What you should copy is the line containing "Identify the click" and all lines after it in the entries below, exactly and without anything added.

* * * * * * * * *

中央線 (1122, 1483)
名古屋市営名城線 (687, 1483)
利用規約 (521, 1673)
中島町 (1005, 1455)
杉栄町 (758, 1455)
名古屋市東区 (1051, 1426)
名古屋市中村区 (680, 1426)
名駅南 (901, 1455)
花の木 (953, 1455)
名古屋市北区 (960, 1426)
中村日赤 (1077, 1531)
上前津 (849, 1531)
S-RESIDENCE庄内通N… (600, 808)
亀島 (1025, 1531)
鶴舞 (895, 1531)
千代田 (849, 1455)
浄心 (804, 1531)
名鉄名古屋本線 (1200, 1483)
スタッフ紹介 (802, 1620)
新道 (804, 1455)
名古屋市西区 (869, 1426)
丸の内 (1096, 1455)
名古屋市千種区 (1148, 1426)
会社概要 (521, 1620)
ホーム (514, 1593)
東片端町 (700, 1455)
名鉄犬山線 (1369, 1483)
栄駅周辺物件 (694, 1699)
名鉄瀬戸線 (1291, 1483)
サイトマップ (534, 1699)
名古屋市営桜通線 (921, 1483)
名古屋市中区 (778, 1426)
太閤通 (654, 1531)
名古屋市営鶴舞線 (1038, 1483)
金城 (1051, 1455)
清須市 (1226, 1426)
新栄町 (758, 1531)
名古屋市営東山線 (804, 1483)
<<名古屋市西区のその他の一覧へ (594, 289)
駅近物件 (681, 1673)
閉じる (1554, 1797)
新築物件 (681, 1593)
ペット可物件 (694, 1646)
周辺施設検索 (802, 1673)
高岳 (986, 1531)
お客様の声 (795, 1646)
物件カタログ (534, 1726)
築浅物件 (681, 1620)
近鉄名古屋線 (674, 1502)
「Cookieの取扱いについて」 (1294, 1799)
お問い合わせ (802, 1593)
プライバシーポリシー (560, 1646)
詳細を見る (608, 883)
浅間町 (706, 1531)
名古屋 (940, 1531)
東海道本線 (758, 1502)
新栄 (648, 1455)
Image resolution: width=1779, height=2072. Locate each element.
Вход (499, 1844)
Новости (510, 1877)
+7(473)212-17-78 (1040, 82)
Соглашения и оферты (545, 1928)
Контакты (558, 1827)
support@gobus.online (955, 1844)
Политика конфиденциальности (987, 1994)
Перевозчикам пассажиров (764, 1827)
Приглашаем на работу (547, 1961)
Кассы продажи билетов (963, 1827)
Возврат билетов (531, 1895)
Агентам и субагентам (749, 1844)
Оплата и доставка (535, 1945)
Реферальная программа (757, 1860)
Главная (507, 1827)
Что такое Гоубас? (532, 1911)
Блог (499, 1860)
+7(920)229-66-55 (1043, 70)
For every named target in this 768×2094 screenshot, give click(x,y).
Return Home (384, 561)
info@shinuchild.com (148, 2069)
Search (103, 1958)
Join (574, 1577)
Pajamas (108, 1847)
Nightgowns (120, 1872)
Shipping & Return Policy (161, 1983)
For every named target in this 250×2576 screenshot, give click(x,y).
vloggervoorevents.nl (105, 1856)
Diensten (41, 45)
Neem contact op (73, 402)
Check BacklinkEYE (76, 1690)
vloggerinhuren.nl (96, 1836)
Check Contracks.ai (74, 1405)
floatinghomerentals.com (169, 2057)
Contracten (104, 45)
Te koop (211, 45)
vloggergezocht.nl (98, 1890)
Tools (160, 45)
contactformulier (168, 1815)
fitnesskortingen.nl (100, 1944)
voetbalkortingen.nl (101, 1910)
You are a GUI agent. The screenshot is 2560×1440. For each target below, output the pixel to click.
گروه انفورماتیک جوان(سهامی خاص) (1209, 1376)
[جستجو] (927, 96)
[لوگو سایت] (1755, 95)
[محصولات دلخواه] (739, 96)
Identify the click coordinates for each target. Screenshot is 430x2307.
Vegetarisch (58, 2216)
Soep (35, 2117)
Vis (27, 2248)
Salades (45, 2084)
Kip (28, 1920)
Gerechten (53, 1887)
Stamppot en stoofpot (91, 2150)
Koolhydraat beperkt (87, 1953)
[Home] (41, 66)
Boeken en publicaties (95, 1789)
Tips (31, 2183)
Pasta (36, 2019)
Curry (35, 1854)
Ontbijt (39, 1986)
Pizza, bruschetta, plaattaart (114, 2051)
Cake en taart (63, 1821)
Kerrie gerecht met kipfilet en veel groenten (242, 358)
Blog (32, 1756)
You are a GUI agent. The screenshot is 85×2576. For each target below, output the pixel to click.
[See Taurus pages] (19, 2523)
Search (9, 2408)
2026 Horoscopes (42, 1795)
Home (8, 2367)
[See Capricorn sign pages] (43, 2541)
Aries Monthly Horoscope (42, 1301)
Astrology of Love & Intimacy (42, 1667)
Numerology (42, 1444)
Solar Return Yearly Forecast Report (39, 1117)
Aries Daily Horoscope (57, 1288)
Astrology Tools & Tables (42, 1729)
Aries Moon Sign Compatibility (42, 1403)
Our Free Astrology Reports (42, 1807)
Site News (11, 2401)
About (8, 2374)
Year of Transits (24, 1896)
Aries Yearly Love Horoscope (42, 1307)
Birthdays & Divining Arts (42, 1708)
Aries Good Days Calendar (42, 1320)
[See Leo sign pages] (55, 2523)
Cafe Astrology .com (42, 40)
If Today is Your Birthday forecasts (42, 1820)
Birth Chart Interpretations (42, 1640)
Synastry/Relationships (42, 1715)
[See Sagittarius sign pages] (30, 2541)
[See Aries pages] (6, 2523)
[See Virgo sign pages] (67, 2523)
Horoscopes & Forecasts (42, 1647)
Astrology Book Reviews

* * * * * * * * *

Expected output:
Identify the click coordinates for each target. Screenshot is 430x2307.
Vegetarisch (58, 2216)
Soep (35, 2117)
Vis (27, 2248)
Salades (45, 2084)
Kip (28, 1920)
Gerechten (53, 1887)
Stamppot en stoofpot (91, 2150)
Koolhydraat beperkt (87, 1953)
[Home] (41, 66)
Boeken en publicaties (95, 1789)
Tips (31, 2183)
Pasta (36, 2019)
Curry (35, 1854)
Ontbijt (39, 1986)
Pizza, bruschetta, plaattaart (114, 2051)
Cake en taart (63, 1821)
Kerrie gerecht met kipfilet en veel groenten (242, 358)
Blog (32, 1756)
You are a GUI agent. The screenshot is 85×2576. For each target below, output the pixel to click.
[See Taurus pages] (19, 2523)
Search (9, 2408)
2026 Horoscopes (42, 1795)
Home (8, 2367)
[See Capricorn sign pages] (43, 2541)
Aries Monthly Horoscope (42, 1301)
Astrology of Love & Intimacy (42, 1667)
Numerology (42, 1444)
Solar Return Yearly Forecast Report (39, 1117)
Aries Daily Horoscope (57, 1288)
Astrology Tools & Tables (42, 1729)
Aries Moon Sign Compatibility (42, 1403)
Our Free Astrology Reports (42, 1807)
Site News (11, 2401)
About (8, 2374)
Year of Transits (24, 1896)
Aries Yearly Love Horoscope (42, 1307)
Birthdays & Divining Arts (42, 1708)
Aries Good Days Calendar (42, 1320)
[See Leo sign pages] (55, 2523)
Cafe Astrology .com (42, 40)
If Today is Your Birthday forecasts (42, 1820)
Birth Chart Interpretations (42, 1640)
Synastry/Relationships (42, 1715)
[See Sagittarius sign pages] (30, 2541)
[See Aries pages] (6, 2523)
[See Virgo sign pages] (67, 2523)
Horoscopes & Forecasts (42, 1647)
Astrology Book Reviews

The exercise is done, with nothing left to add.